Descriptions, Reviews, Etc.
Publisher Description:
A revised and updated guide to the essentials of a writer's craft, presented by a brilliant practitioner of the art

Completely revised and rewritten to address the challenges and opportunities of the modern era, this handbook is a short, deceptively simple guide to the craft of writing. Le Guin lays out ten chapters that address the most fundamental components of narrative, from the sound of language to sentence construction to point of view. Each chapter combines illustrative examples from the global canon with Le Guin's own witty commentary and an exercise that the writer can do solo or in a group. She also offers a comprehensive guide to working in writing groups, both actual and online.

Masterly and concise, Steering the Craft deserves a place on every writer's shelf.


Contributor Bio(s): Le Guin, Ursula K.: - Ursula K. Le Guin was born in Berkeley, California, in 1929. Over the course of her career she has published more than sixty books of fiction, fantasy, science fiction, children's literature, poetry, drama, criticism, and translation, and is the multiple winner of the highest awards in several fields.

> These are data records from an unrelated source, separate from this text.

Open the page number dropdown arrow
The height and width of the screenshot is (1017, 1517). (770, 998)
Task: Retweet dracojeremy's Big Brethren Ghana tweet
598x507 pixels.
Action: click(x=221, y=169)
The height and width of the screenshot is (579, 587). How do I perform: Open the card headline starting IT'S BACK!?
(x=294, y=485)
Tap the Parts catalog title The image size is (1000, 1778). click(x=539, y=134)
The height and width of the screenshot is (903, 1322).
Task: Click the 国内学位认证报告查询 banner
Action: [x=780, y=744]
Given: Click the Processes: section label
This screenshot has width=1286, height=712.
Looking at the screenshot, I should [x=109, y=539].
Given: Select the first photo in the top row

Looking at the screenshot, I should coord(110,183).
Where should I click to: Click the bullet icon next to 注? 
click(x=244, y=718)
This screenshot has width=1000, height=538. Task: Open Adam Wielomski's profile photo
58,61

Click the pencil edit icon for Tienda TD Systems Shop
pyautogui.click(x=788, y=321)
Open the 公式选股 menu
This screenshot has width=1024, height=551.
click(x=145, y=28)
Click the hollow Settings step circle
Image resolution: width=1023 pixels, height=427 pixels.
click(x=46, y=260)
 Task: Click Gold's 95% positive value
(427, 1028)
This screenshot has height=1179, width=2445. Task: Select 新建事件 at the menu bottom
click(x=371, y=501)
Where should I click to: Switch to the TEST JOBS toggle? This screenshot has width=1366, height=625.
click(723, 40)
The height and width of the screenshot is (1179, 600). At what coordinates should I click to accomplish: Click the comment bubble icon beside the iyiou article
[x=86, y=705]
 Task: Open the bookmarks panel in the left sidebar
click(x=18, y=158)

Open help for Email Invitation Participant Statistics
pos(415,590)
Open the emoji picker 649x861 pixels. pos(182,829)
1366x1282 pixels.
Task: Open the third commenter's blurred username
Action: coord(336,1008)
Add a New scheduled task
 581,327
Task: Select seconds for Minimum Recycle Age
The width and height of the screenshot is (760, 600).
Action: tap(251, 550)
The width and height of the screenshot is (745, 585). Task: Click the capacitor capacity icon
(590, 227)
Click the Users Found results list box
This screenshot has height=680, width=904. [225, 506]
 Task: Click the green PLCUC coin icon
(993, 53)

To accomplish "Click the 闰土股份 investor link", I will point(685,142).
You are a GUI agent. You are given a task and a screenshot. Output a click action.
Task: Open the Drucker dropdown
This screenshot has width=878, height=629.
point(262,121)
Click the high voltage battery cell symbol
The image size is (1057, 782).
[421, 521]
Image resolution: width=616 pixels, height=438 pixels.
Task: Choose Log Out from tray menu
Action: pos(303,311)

Among her honors are a National Book Award, a PEN/Malamud Award for short fiction, five Hugo and five Nebula Awards, twenty-one Locus Awards, the Kafka Award, a Pushcart Prize, the Harold D. Vursell Memorial Award from the American Academy of Arts and Letters, and the National Book Foundation's Medal for Distinguished Contribution to American Letters. She lives in Portland, Oregon, with her husband.